La medesima idea, seppur con indole meno assertiva, è ribadita in una recensione ad Alberto Arbasino di due anni successiva, che appare stavolta su sede meno peregrina («L’espresso») e corredato da un titolo cattivante: “come un architetto dell’anno mille”. In uno dei suoi snodi testuali, Manganelli distilla la sua idea sul linguaggio in un sillogismo dalle movenze dogmatico-deduttive:
«Dubito che esistano universi che non siano universi di segni; ritengo quindi che ogni interrogazione abbia per destinatario un linguaggio; e che infine noi viviamo, abitiamo, linguaggi, sempre e solamente». (AC 151)
E lo stesso concetto è riproposto in uno scritto teatrale in cui Manganelli si dice scettico rispetto all’esistenza di «universi che non siano universi di segni»: da cui fa derivare l’assunto che «noi viviamo, abitiamo linguaggi, sempre e solamente» (CA 51).

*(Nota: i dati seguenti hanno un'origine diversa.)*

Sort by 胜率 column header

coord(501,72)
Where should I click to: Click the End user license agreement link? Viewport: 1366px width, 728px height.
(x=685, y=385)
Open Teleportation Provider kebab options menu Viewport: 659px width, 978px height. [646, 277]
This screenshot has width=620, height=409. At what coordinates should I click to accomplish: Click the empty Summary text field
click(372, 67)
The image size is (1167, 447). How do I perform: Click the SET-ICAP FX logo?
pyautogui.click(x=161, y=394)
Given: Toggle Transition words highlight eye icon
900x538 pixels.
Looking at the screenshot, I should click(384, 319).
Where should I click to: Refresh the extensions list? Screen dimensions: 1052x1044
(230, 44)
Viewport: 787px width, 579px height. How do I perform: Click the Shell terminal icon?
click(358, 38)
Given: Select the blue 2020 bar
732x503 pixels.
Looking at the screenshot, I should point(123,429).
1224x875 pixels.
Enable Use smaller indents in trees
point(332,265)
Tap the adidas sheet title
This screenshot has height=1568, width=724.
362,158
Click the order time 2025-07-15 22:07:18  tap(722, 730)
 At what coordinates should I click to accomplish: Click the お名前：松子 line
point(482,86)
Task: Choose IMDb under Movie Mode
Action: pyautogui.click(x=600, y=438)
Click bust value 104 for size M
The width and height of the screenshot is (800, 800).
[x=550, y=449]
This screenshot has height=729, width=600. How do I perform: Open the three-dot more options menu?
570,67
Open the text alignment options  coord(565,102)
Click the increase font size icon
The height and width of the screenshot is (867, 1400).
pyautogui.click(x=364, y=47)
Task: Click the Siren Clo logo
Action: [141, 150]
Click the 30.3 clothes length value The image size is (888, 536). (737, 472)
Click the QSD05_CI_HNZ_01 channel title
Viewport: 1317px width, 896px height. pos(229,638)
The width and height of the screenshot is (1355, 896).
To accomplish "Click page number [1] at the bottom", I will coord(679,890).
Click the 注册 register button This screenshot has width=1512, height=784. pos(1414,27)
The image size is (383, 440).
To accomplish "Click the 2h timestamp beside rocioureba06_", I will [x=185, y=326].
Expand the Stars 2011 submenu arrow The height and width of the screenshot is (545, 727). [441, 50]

Se in più luoghi dell’opera dello scrittore figura dunque il da lui postulato – e, col necessario rigore, stabilito – nesso tra luogo e linguaggio non sorprenderà rilevare come le pagine manganelliane si presentino singolarmente fitte di descrizioni di luoghi svolte mediante il lessico proprio delle categorie grammaticali: un uso del meta-linguaggio attraverso il quale l’architetto-grammatico costruisce e cataloga a un tempo i contorni degli spazi-linguistici entro cui si muove.
Il carattere fondativo che per Manganelli ebbe questo rapporto inestricabile è d’altronde testimoniato dalle diverse occasioni in cui lo scrittore trovò modo di tornare su questo genere di relazioni – talvolta in occasioni inopinate. È il caso, per certi versi eccentrico, della prolusione che tenne a un convegno di studi sui parchi regionali ad Albano Laziale – meritoriamente portata alla luce dagli scavi di Emanuele Dattilo – in cui l’illustre relatore, dopo le prudenti specifiche intorno ai suoi interessi preminenti (le lettere), che nulla avevano a che fare con il tema dell’incontro (i parchi, appunto), procede senza indugi a sovrapporre i due ambiti. Nel prosieguo del discorso Manganelli assimila il giardino in cui si trova a «una costruzione che agisce su un territorio come si può agire su una gigantesca pagina che va scritta», mentre il ritmo che contempla nell’intervallarsi di prati, specchi d’acqua e rilievi che lo circondano «finisce per formare un dizionario pronto per essere incluso in una colossale sintassi elaborata dalla fantasia degli architetti paesaggisti» (PN 165). Questa stessa prospettiva grammaticale lo scrittore la assume con i luoghi che visita in veste di reporter inviato dai giornali, attività esplorativa che Manganelli compie con l’armamentario dell’analisi logica, prima che di quella urbanistica.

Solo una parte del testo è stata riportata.